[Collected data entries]
::::::

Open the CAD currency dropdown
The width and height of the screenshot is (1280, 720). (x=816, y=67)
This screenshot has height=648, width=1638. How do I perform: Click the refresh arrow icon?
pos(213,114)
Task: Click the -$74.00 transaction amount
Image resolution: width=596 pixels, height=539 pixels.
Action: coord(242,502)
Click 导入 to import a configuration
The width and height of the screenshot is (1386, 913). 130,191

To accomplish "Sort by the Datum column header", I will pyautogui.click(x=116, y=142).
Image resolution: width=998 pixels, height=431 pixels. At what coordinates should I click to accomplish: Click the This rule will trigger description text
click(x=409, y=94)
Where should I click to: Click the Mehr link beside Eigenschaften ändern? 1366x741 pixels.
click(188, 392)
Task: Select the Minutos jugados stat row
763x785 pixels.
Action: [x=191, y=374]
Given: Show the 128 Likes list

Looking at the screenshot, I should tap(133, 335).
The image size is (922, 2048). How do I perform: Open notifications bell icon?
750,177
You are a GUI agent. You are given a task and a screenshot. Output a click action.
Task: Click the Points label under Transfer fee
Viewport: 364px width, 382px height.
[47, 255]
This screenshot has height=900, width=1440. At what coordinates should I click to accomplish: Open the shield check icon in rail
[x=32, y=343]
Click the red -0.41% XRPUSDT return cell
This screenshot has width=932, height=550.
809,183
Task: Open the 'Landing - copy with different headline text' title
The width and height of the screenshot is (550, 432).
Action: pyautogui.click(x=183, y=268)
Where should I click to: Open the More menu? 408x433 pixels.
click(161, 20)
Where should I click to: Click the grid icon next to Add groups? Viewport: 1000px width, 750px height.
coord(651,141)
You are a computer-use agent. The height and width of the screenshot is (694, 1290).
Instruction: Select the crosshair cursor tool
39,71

::::::

Task -> Copy the records exactly.

Response ->
Open the CAD currency dropdown
The width and height of the screenshot is (1280, 720). (x=816, y=67)
This screenshot has height=648, width=1638. How do I perform: Click the refresh arrow icon?
pos(213,114)
Task: Click the -$74.00 transaction amount
Image resolution: width=596 pixels, height=539 pixels.
Action: coord(242,502)
Click 导入 to import a configuration
The width and height of the screenshot is (1386, 913). 130,191

To accomplish "Sort by the Datum column header", I will pyautogui.click(x=116, y=142).
Image resolution: width=998 pixels, height=431 pixels. At what coordinates should I click to accomplish: Click the This rule will trigger description text
click(x=409, y=94)
Where should I click to: Click the Mehr link beside Eigenschaften ändern? 1366x741 pixels.
click(188, 392)
Task: Select the Minutos jugados stat row
763x785 pixels.
Action: [x=191, y=374]
Given: Show the 128 Likes list

Looking at the screenshot, I should tap(133, 335).
The image size is (922, 2048). How do I perform: Open notifications bell icon?
750,177
You are a GUI agent. You are given a task and a screenshot. Output a click action.
Task: Click the Points label under Transfer fee
Viewport: 364px width, 382px height.
[47, 255]
This screenshot has height=900, width=1440. At what coordinates should I click to accomplish: Open the shield check icon in rail
[x=32, y=343]
Click the red -0.41% XRPUSDT return cell
This screenshot has width=932, height=550.
809,183
Task: Open the 'Landing - copy with different headline text' title
The width and height of the screenshot is (550, 432).
Action: pyautogui.click(x=183, y=268)
Where should I click to: Open the More menu? 408x433 pixels.
click(161, 20)
Where should I click to: Click the grid icon next to Add groups? Viewport: 1000px width, 750px height.
coord(651,141)
You are a computer-use agent. The height and width of the screenshot is (694, 1290).
Instruction: Select the crosshair cursor tool
39,71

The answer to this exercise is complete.